* **DATA**:
┄┄┄┄┄┄┄┄┄┄

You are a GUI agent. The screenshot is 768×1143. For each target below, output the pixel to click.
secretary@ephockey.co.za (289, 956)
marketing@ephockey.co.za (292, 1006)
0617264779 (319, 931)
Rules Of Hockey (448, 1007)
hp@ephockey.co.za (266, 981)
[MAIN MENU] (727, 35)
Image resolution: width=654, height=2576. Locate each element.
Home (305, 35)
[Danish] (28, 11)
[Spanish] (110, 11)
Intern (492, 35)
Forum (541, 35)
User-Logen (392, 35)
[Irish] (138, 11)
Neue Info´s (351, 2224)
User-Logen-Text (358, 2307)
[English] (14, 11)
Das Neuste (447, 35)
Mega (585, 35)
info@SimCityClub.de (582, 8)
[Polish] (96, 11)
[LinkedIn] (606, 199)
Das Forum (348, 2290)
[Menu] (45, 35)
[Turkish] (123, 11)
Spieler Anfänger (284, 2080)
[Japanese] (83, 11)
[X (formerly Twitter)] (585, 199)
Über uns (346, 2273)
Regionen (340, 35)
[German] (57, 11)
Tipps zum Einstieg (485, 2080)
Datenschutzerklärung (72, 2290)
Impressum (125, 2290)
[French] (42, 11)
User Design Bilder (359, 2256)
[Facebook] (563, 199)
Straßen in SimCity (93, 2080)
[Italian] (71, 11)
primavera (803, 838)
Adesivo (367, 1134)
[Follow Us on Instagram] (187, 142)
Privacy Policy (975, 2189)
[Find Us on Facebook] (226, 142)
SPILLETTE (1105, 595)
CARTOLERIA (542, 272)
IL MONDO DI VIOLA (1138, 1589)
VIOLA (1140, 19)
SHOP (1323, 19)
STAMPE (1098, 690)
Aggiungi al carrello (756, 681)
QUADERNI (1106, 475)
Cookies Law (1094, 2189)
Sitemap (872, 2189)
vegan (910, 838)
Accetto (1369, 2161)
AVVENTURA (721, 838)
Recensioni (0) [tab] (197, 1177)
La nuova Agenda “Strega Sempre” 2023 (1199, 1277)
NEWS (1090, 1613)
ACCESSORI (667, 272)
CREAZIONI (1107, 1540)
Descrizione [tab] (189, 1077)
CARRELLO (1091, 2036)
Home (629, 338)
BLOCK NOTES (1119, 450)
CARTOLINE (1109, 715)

┄┄┄┄┄┄┄┄┄┄

What is wanted is an exact copy of the data.

* **OUTPUT FOR THIS EXERCISE**:
You are a GUI agent. The screenshot is 768×1143. For each target below, output the pixel to click.
secretary@ephockey.co.za (289, 956)
marketing@ephockey.co.za (292, 1006)
0617264779 (319, 931)
Rules Of Hockey (448, 1007)
hp@ephockey.co.za (266, 981)
[MAIN MENU] (727, 35)
Image resolution: width=654, height=2576. Locate each element.
Home (305, 35)
[Danish] (28, 11)
[Spanish] (110, 11)
Intern (492, 35)
Forum (541, 35)
User-Logen (392, 35)
[Irish] (138, 11)
Neue Info´s (351, 2224)
User-Logen-Text (358, 2307)
[English] (14, 11)
Das Neuste (447, 35)
Mega (585, 35)
info@SimCityClub.de (582, 8)
[Polish] (96, 11)
[LinkedIn] (606, 199)
Das Forum (348, 2290)
[Menu] (45, 35)
[Turkish] (123, 11)
Spieler Anfänger (284, 2080)
[Japanese] (83, 11)
[X (formerly Twitter)] (585, 199)
Über uns (346, 2273)
Regionen (340, 35)
[German] (57, 11)
Tipps zum Einstieg (485, 2080)
Datenschutzerklärung (72, 2290)
Impressum (125, 2290)
[French] (42, 11)
User Design Bilder (359, 2256)
[Facebook] (563, 199)
Straßen in SimCity (93, 2080)
[Italian] (71, 11)
primavera (803, 838)
Adesivo (367, 1134)
[Follow Us on Instagram] (187, 142)
Privacy Policy (975, 2189)
[Find Us on Facebook] (226, 142)
SPILLETTE (1105, 595)
CARTOLERIA (542, 272)
IL MONDO DI VIOLA (1138, 1589)
VIOLA (1140, 19)
SHOP (1323, 19)
STAMPE (1098, 690)
Aggiungi al carrello (756, 681)
QUADERNI (1106, 475)
Cookies Law (1094, 2189)
Sitemap (872, 2189)
vegan (910, 838)
Accetto (1369, 2161)
AVVENTURA (721, 838)
Recensioni (0) [tab] (197, 1177)
La nuova Agenda “Strega Sempre” 2023 (1199, 1277)
NEWS (1090, 1613)
ACCESSORI (667, 272)
CREAZIONI (1107, 1540)
Descrizione [tab] (189, 1077)
CARRELLO (1091, 2036)
Home (629, 338)
BLOCK NOTES (1119, 450)
CARTOLINE (1109, 715)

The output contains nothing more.